Mykoplasmen

Der Ausdruck Mykoplasmen (Singular: Mykoplasma) ist die umgangssprachliche deutsche Bezeichnung für die sehr kleinen (0,2–0,3 µm) Vertreter der Klasse der Mollicutes (von lateinisch mollis „weich“ und cutis „Haut“, „die Weichhäutigen“). Im Gegensatz zu allen anderen Bakterien fehlt ihnen eine Zellwand (sie enthalten kein Peptidoglycan). Sie leben aerob bis fakultativ anaerob und sind von vielgestaltiger (pleomorpher), veränderlicher, bläschenförmiger Gestalt.

Mycoplasma

Mycoplasma gallisepticum

Systematik
Domäne: Bakterien (Bacteria)
Stamm: Tenericutes
Klasse: Mollicutes
Ordnung: Mycoplasmatales
Familie: Mycoplasmataceae
Gattung: Mycoplasma
Wissenschaftlicher Name
Mycoplasma
Nowak 1929

Mycoplasma (von altgriechisch μύκης mýkēs „Pilz“ sowie πλάσμα plásma „das Geformte“),[1] ist eine Gattung der Mycoplasmataceae, der einzigen Familie der Ordnung Mycoplasmatales, welche zur Klasse der Mollicutes gehört (s. u.).

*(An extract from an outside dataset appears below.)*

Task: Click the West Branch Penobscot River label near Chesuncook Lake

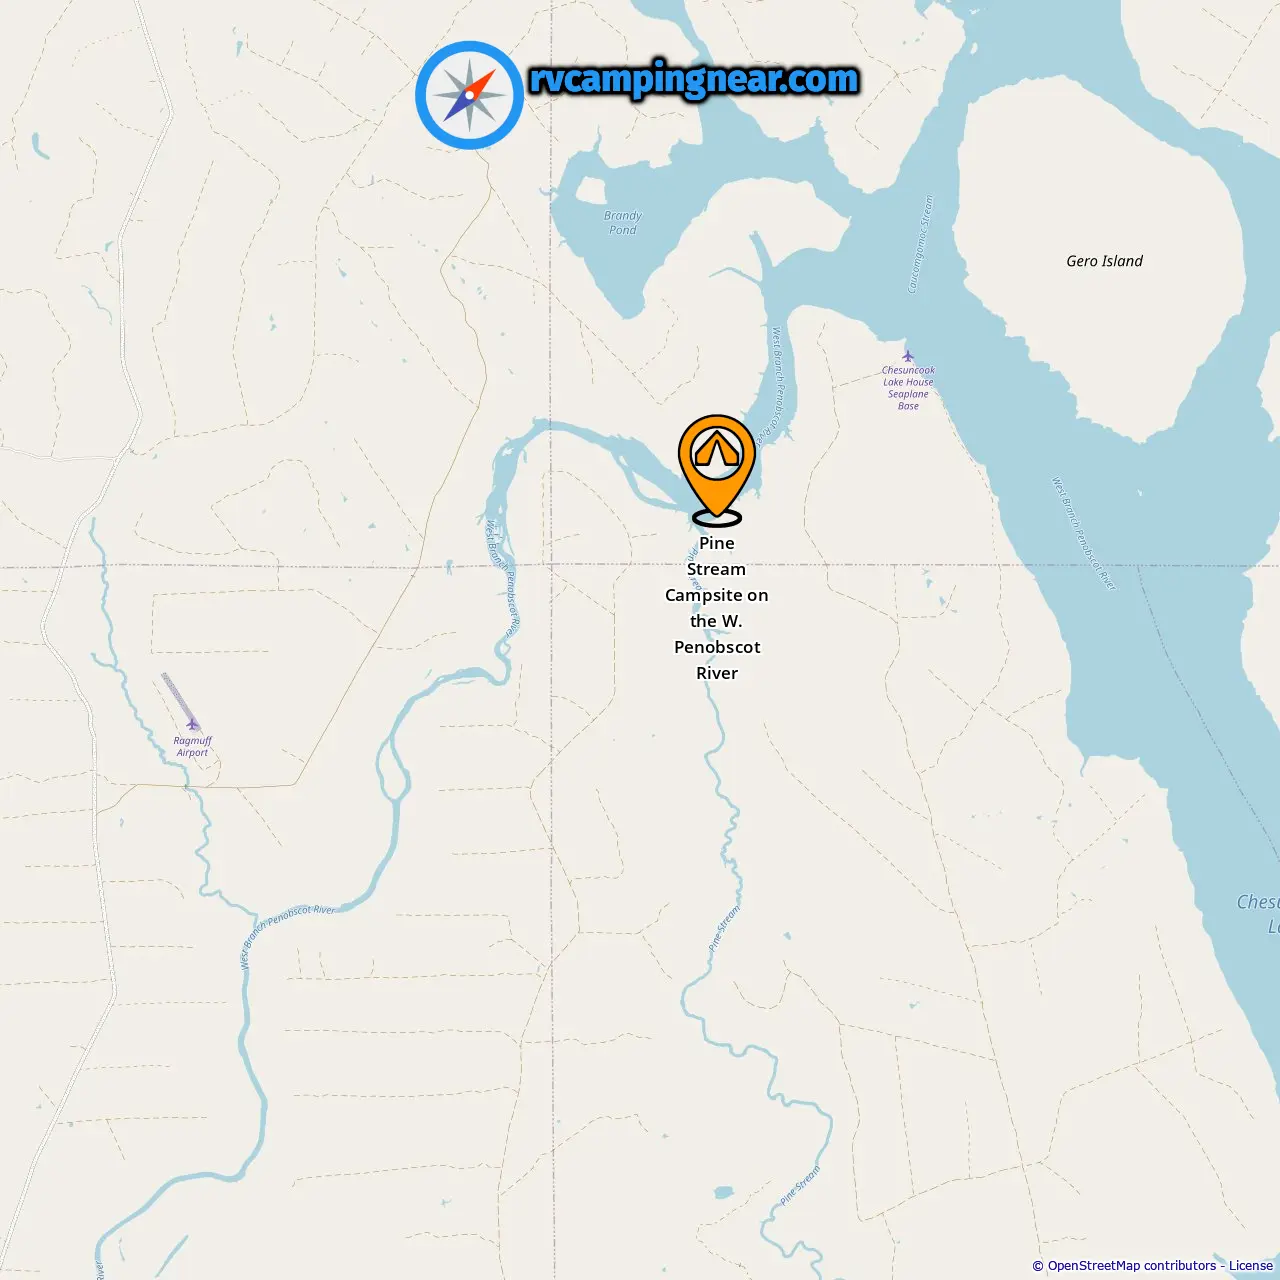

Mykoplasmen (Mollicutes) sind meist parasitär, intra- und extrazellulär lebende Bakterien, die beim Menschen und Wirbeltieren die Ursache für zahlreiche Krankheiten sind. Wenige Arten sind Kommensalen oder opportunistische Krankheitserreger. Die erste Art wurde 1898 von kranken Rindern isoliert und beschrieben. Die häufig beobachteten pilzähnlichen Fadenformen waren namensprägend für die Gattung Mycoplasma. In der Humanmedizin gelang erst 1962 die Zuordnung der Art Mycoplasma pneumoniae zu einer Erkrankung.[1]

Mit einer Größe von 580–1.380 kbp haben die Gattungen Mycoplasma und Ureaplasma das kleinste Genom der zur Auto-Replikation befähigten Prokaryoten mit Ausnahme des Tiefsee-Archaeons Nanoarchaeum equitans (~500 kbp) und des in Blattflöhen lebenden Endosymbionten Carsonella ruddii (etwa 160 kbp). Ihr Genom weist meist einen relativen niedrigen Guanin-Cytosin(GC)-Gehalt auf und ihre Zellmembran enthält Cholesterin, das sonst nur bei Eukaryoten gefunden wird.[1][2]

Klassifizierung

Die Gattung Mycoplasma zählt zur Familie der Mycoplasmataceae, welche zur Klasse der Mollicutes (umgangssprachlich Mykoplasmen) gehört. Die Klassifizierung dieser zellwandlosen, oft parasitischen oder endosymbiotischen Bakterien ist schwierig. Zunächst wurden die Mollicutes als Klasse in das Phylum (Stamm) Firmicutes gestellt, dann auf der Grundlage von 16S-rRNA-Analysen als eigenständiges Phylum Tenericutes abgetrennt (vgl. Systematik der Bakterien).[3] Nach neuesten Genomvergleichen allerdings werden sie wieder den Firmicutes zugeordnet.[4]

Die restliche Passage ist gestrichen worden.